Anonymous – Australia
My pelvic floor problems came about after the birth of my first child. I knew almost immediately that something was not right. I had no control over my bladder. That eased somewhat but until I stopped breastfeeding (6 months), I suffered from urinary incontinence and irritable bladder, as well as prolapse. It was painful to stand for too long. Once I stopped breastfeeding, the irritable bladder problem subsided, but my incontinence and prolapse remained. I needed to wear pads constantly and would leak regardless of any exertion. I couldn’t walk fast without my bladder emptying. I got pregnant again and used a pessary during my pregnancy which helped somewhat. I did extensive pelvic floor training with a physio both after my first and second pregnancies. Although it helped with the prolapse, it did nothing for the incontinence. I was very emotionally distressed and embarrassed and depressed. It impacted my ability to play with my children, my sex life, my social life and even the clothing I chose to wear.

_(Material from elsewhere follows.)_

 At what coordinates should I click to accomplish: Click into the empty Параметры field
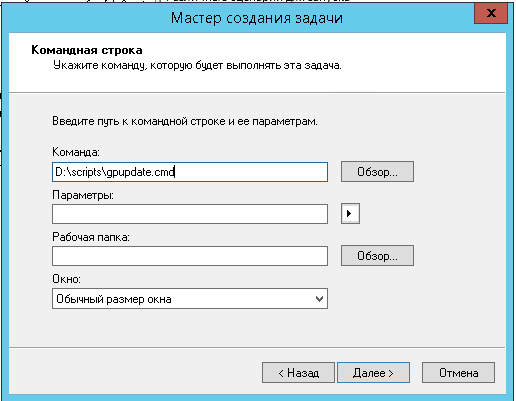[x=190, y=214]
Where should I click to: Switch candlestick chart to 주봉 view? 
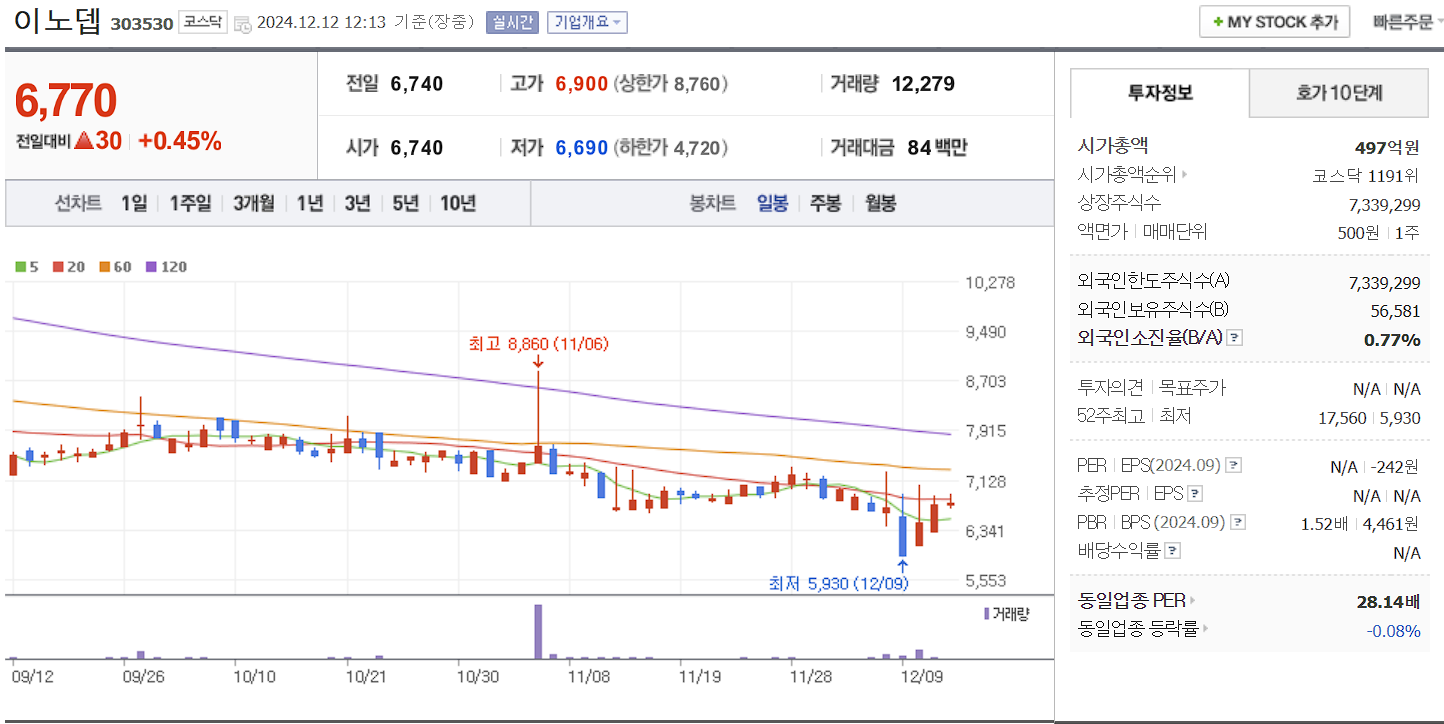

I researched the options available and educated myself on the risks of surgery. At the time I was making my decision, there was a lot of press about women who suffered terribly from having had similar procedures. I made my decision to have the surgery in spite of those stories, telling myself that they probably didn’t have an experienced doctor performing the operation. I felt that the potential positives outweighed the risk. My case wasn’t one where I leaked only when laughing or sneezing. On at least a monthly basis I would completely wet myself at the end of the day walking the 5 min walk from the train to my home. After having had extensive physio, and tried various pessaries, I was ready to take that step.
I had the surgery about 9 months ago and it has changed my life for the better. I still can’t run but I no longer have any leakage during normal day-to-day activities. It has also helped my prolapse a bit. The surgery itself went smoothly and I can’t remember any issues with recovery afterwards. I feel like I am back in control of my life. I have no regrets. In fact, I am delighted with the result.